> _Activity_
The records that follow are to be transcribed word for word.

> _Data for processing_
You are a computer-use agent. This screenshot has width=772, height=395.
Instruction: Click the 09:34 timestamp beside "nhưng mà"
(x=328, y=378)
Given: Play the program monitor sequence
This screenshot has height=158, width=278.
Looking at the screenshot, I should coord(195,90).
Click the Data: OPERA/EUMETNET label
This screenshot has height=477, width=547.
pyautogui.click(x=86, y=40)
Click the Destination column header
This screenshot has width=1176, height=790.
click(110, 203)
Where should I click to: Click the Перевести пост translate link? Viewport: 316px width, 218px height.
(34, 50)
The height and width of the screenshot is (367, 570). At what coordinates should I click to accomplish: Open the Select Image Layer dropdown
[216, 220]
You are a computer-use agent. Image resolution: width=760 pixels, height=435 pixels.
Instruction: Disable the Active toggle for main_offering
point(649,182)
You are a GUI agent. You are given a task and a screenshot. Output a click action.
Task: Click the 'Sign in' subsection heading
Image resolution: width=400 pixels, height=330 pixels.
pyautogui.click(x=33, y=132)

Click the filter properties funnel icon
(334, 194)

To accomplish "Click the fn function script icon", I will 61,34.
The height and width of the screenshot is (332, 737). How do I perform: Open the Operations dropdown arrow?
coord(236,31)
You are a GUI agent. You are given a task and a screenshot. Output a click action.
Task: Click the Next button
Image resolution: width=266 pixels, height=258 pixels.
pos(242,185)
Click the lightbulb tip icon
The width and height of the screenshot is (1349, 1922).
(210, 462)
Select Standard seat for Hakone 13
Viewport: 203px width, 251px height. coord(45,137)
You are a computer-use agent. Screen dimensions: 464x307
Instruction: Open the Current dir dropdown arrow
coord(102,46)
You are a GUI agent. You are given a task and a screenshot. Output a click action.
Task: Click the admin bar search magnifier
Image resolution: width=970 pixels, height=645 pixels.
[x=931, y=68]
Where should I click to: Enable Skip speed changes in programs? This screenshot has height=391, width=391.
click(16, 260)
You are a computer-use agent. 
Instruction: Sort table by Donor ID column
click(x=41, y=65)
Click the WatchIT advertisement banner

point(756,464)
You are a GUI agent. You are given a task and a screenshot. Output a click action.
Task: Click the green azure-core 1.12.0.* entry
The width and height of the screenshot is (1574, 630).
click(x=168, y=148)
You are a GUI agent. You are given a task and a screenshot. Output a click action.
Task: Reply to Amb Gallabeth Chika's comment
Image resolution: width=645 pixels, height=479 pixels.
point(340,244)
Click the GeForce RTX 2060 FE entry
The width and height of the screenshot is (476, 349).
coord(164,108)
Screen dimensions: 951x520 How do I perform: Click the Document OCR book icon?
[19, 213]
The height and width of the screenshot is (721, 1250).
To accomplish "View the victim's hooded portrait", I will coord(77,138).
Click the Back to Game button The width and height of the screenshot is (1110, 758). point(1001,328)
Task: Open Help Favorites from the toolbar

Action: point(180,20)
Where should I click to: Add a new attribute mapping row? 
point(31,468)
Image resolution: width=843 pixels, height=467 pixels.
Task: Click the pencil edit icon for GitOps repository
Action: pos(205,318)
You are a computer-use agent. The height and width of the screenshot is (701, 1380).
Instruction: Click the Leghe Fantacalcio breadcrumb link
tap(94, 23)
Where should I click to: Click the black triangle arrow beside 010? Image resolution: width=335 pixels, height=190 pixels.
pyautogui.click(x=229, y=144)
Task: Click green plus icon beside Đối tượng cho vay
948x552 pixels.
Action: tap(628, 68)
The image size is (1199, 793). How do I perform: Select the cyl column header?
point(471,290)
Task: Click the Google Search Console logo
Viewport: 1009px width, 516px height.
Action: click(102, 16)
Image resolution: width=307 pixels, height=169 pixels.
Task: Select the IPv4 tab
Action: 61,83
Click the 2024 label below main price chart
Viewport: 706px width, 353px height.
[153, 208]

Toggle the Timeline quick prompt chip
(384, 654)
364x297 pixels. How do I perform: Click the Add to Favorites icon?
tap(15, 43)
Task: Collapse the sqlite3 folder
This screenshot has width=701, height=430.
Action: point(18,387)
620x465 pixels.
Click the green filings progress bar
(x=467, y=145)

> _Answer to the problem_
You are a computer-use agent. This screenshot has width=772, height=395.
Instruction: Click the 09:34 timestamp beside "nhưng mà"
(x=328, y=378)
Given: Play the program monitor sequence
This screenshot has height=158, width=278.
Looking at the screenshot, I should coord(195,90).
Click the Data: OPERA/EUMETNET label
This screenshot has height=477, width=547.
pyautogui.click(x=86, y=40)
Click the Destination column header
This screenshot has width=1176, height=790.
click(110, 203)
Where should I click to: Click the Перевести пост translate link? Viewport: 316px width, 218px height.
(34, 50)
The height and width of the screenshot is (367, 570). At what coordinates should I click to accomplish: Open the Select Image Layer dropdown
[216, 220]
You are a computer-use agent. Image resolution: width=760 pixels, height=435 pixels.
Instruction: Disable the Active toggle for main_offering
point(649,182)
You are a GUI agent. You are given a task and a screenshot. Output a click action.
Task: Click the 'Sign in' subsection heading
Image resolution: width=400 pixels, height=330 pixels.
pyautogui.click(x=33, y=132)

Click the filter properties funnel icon
(334, 194)

To accomplish "Click the fn function script icon", I will 61,34.
The height and width of the screenshot is (332, 737). How do I perform: Open the Operations dropdown arrow?
coord(236,31)
You are a GUI agent. You are given a task and a screenshot. Output a click action.
Task: Click the Next button
Image resolution: width=266 pixels, height=258 pixels.
pos(242,185)
Click the lightbulb tip icon
The width and height of the screenshot is (1349, 1922).
(210, 462)
Select Standard seat for Hakone 13
Viewport: 203px width, 251px height. coord(45,137)
You are a computer-use agent. Screen dimensions: 464x307
Instruction: Open the Current dir dropdown arrow
coord(102,46)
You are a GUI agent. You are given a task and a screenshot. Output a click action.
Task: Click the admin bar search magnifier
Image resolution: width=970 pixels, height=645 pixels.
[x=931, y=68]
Where should I click to: Enable Skip speed changes in programs? This screenshot has height=391, width=391.
click(16, 260)
You are a computer-use agent. 
Instruction: Sort table by Donor ID column
click(x=41, y=65)
Click the WatchIT advertisement banner

point(756,464)
You are a GUI agent. You are given a task and a screenshot. Output a click action.
Task: Click the green azure-core 1.12.0.* entry
The width and height of the screenshot is (1574, 630).
click(x=168, y=148)
You are a GUI agent. You are given a task and a screenshot. Output a click action.
Task: Reply to Amb Gallabeth Chika's comment
Image resolution: width=645 pixels, height=479 pixels.
point(340,244)
Click the GeForce RTX 2060 FE entry
The width and height of the screenshot is (476, 349).
coord(164,108)
Screen dimensions: 951x520 How do I perform: Click the Document OCR book icon?
[19, 213]
The height and width of the screenshot is (721, 1250).
To accomplish "View the victim's hooded portrait", I will coord(77,138).
Click the Back to Game button The width and height of the screenshot is (1110, 758). point(1001,328)
Task: Open Help Favorites from the toolbar

Action: point(180,20)
Where should I click to: Add a new attribute mapping row? 
point(31,468)
Image resolution: width=843 pixels, height=467 pixels.
Task: Click the pencil edit icon for GitOps repository
Action: pos(205,318)
You are a computer-use agent. The height and width of the screenshot is (701, 1380).
Instruction: Click the Leghe Fantacalcio breadcrumb link
tap(94, 23)
Where should I click to: Click the black triangle arrow beside 010? Image resolution: width=335 pixels, height=190 pixels.
pyautogui.click(x=229, y=144)
Task: Click green plus icon beside Đối tượng cho vay
948x552 pixels.
Action: tap(628, 68)
The image size is (1199, 793). How do I perform: Select the cyl column header?
point(471,290)
Task: Click the Google Search Console logo
Viewport: 1009px width, 516px height.
Action: click(102, 16)
Image resolution: width=307 pixels, height=169 pixels.
Task: Select the IPv4 tab
Action: 61,83
Click the 2024 label below main price chart
Viewport: 706px width, 353px height.
[153, 208]

Toggle the Timeline quick prompt chip
(384, 654)
364x297 pixels. How do I perform: Click the Add to Favorites icon?
tap(15, 43)
Task: Collapse the sqlite3 folder
This screenshot has width=701, height=430.
Action: point(18,387)
620x465 pixels.
Click the green filings progress bar
(x=467, y=145)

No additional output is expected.